> **Work instruction**
Look through the records and copy each line with the string "agent" in it.

[Screenshot grounding data]

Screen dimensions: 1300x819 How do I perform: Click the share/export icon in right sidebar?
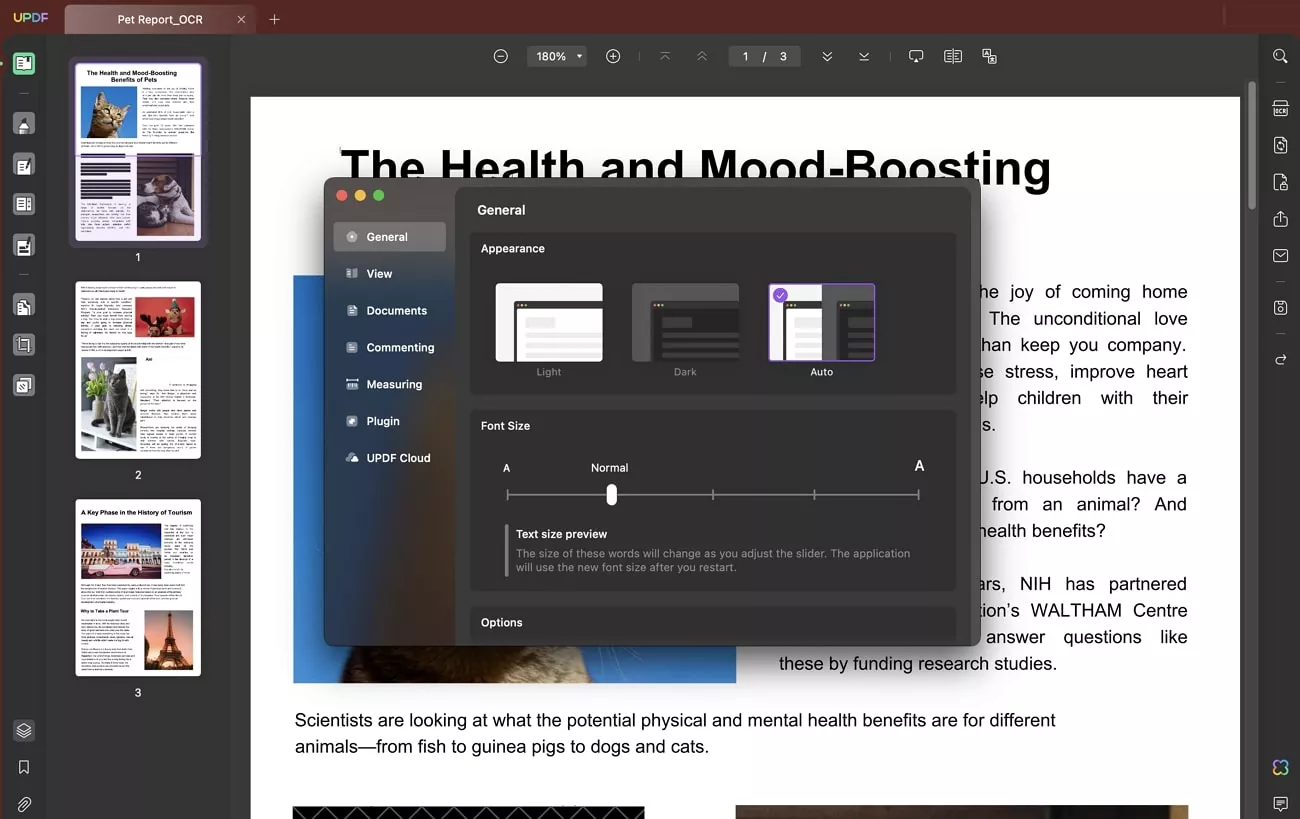point(1280,219)
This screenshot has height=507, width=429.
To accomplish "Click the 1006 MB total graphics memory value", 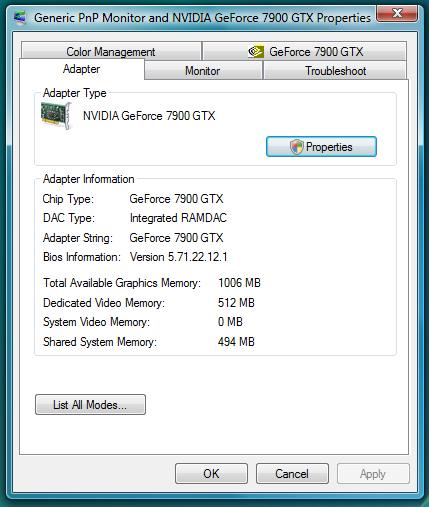I will [239, 283].
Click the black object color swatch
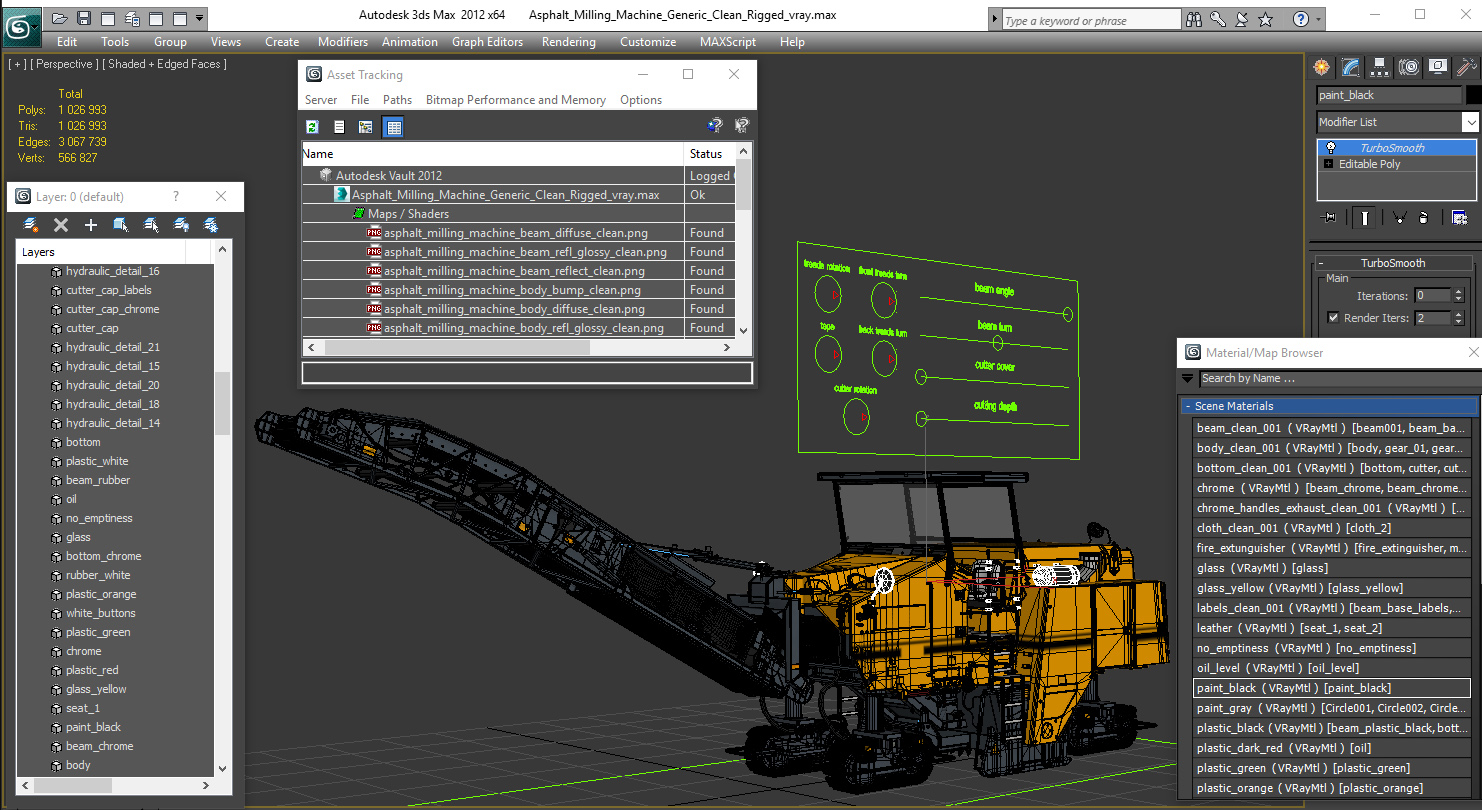Screen dimensions: 1482x810 coord(1473,95)
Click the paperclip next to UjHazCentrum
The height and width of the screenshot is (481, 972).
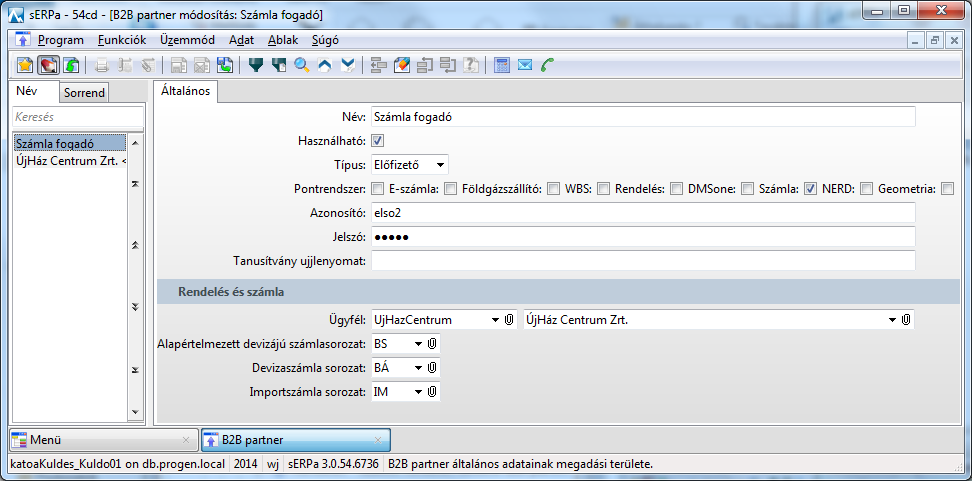tap(509, 320)
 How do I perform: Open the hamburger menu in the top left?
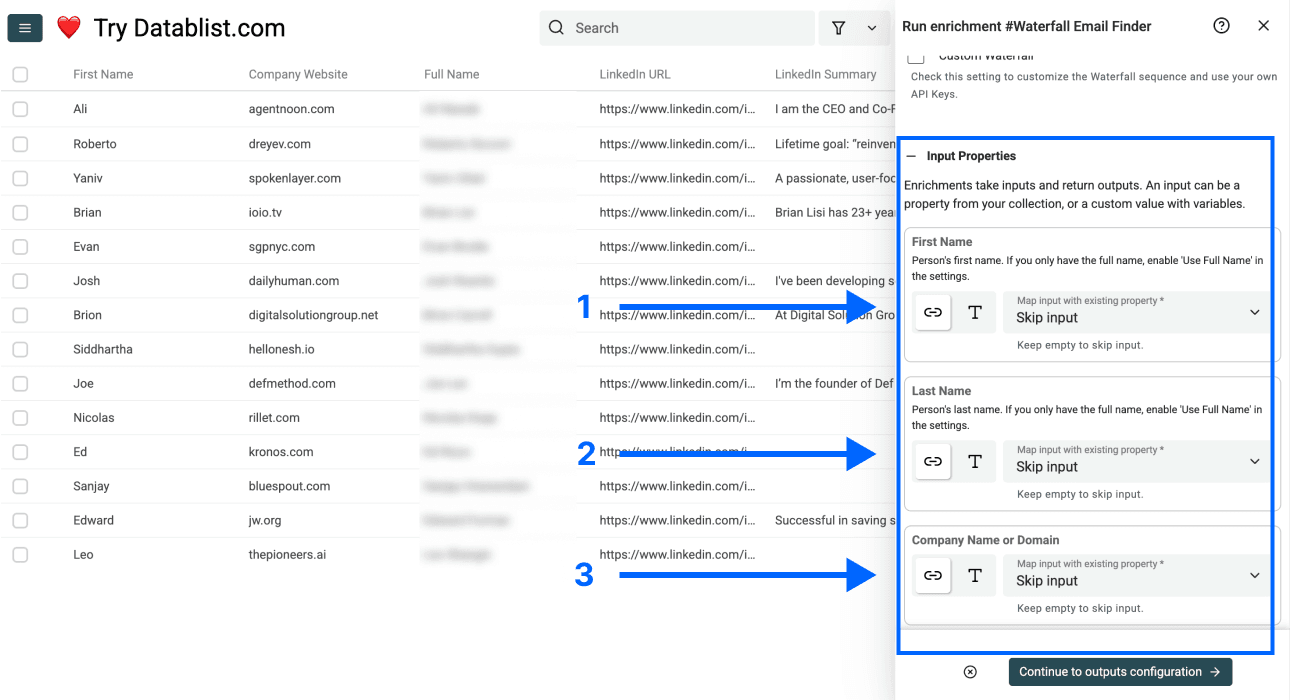[x=24, y=27]
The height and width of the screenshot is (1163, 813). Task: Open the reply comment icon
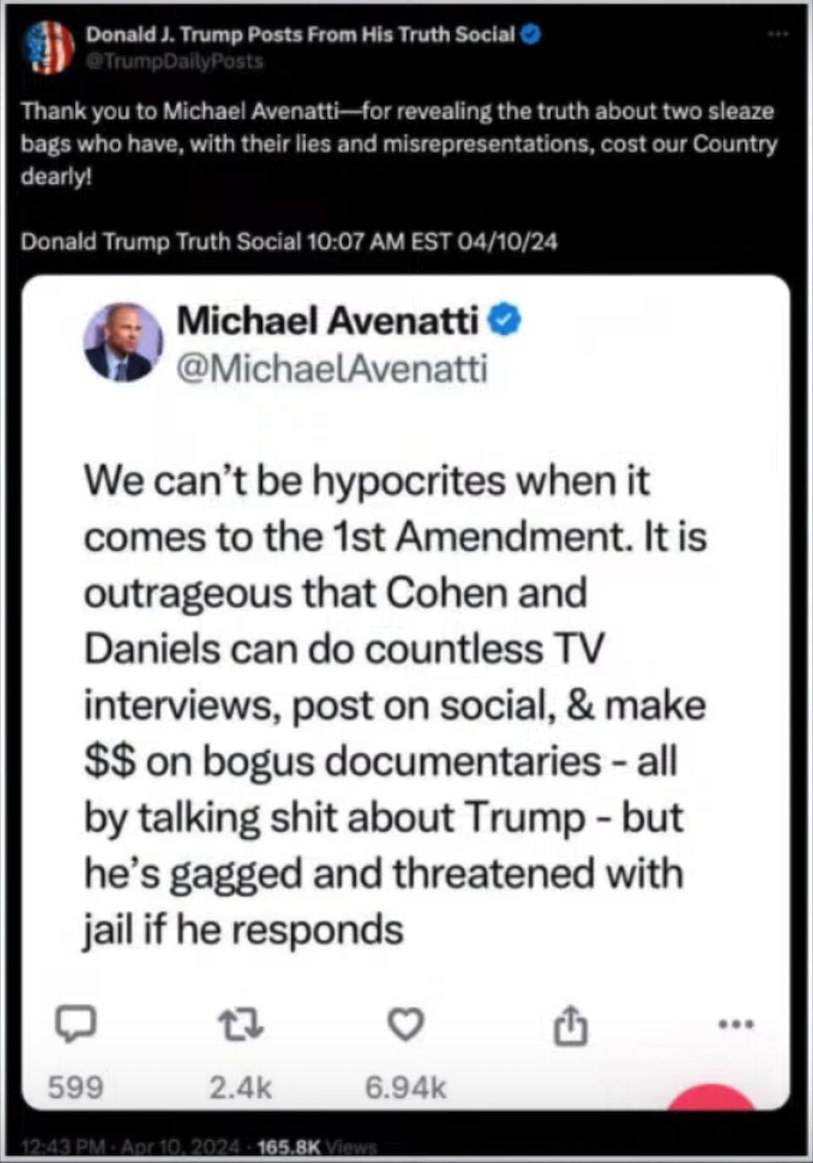[x=76, y=1024]
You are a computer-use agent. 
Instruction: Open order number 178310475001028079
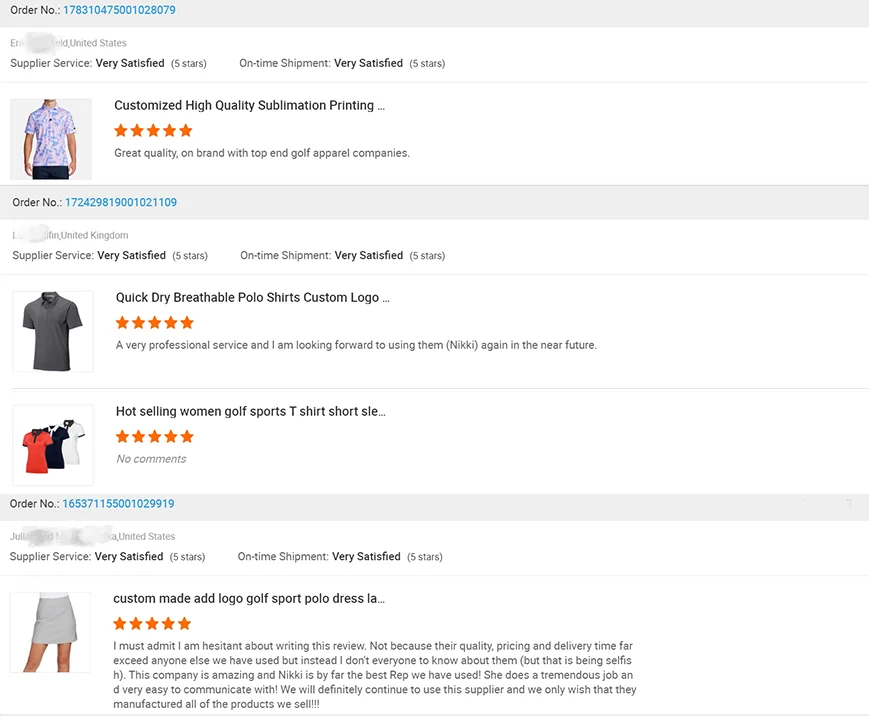[119, 10]
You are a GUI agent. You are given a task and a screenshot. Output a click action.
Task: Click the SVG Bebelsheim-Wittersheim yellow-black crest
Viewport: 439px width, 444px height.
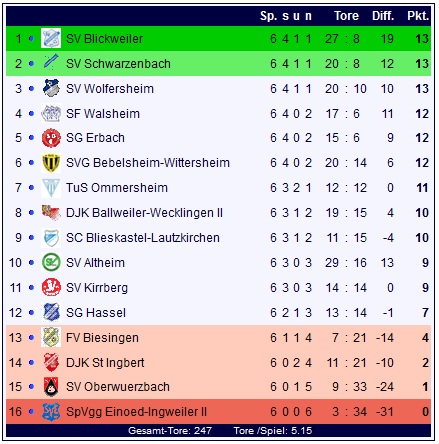click(51, 163)
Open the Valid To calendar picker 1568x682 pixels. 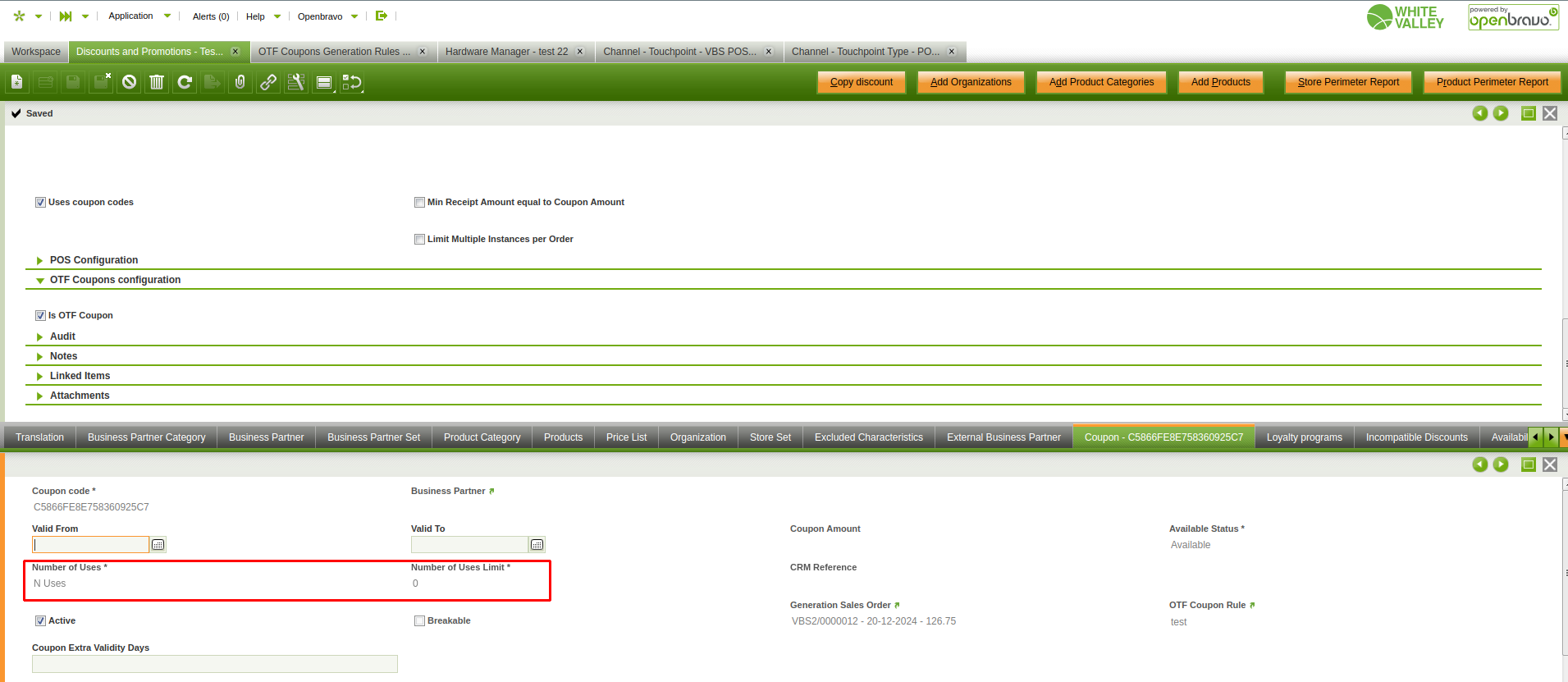537,545

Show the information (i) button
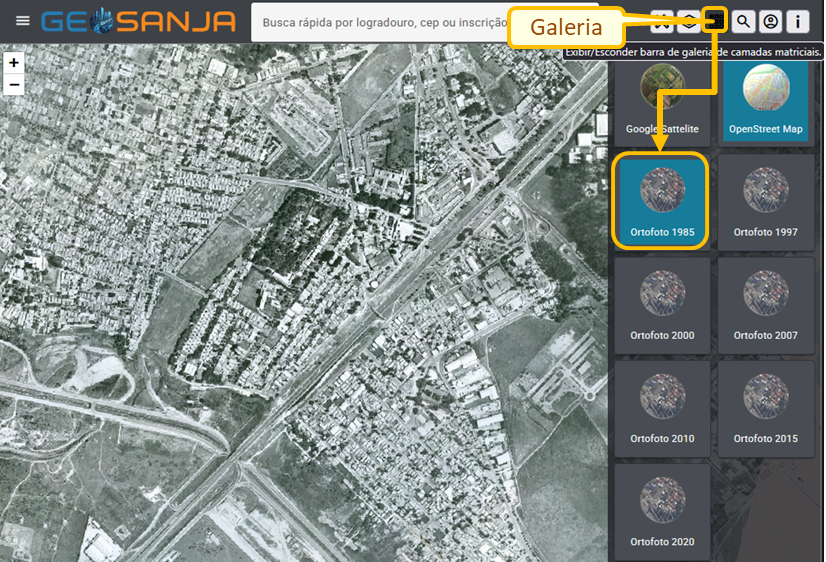[797, 21]
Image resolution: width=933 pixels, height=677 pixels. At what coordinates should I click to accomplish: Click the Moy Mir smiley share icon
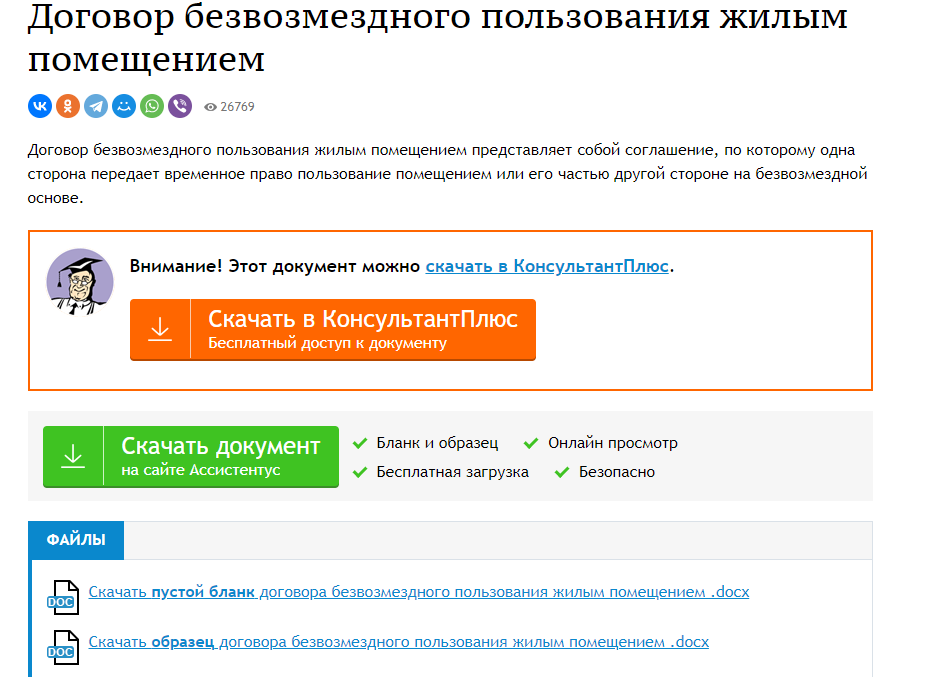click(124, 106)
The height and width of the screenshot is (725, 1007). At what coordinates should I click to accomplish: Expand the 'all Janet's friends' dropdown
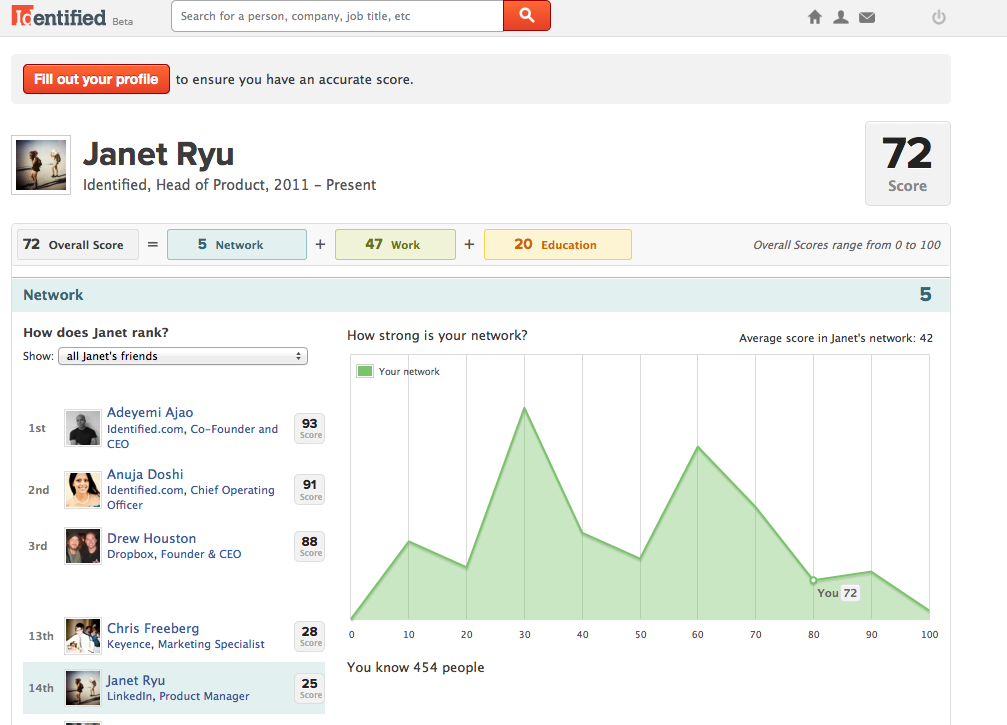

> **Completed task**
You are a computer-use agent. 
You are a GUI agent. You are given a task and a screenshot. Output a click action.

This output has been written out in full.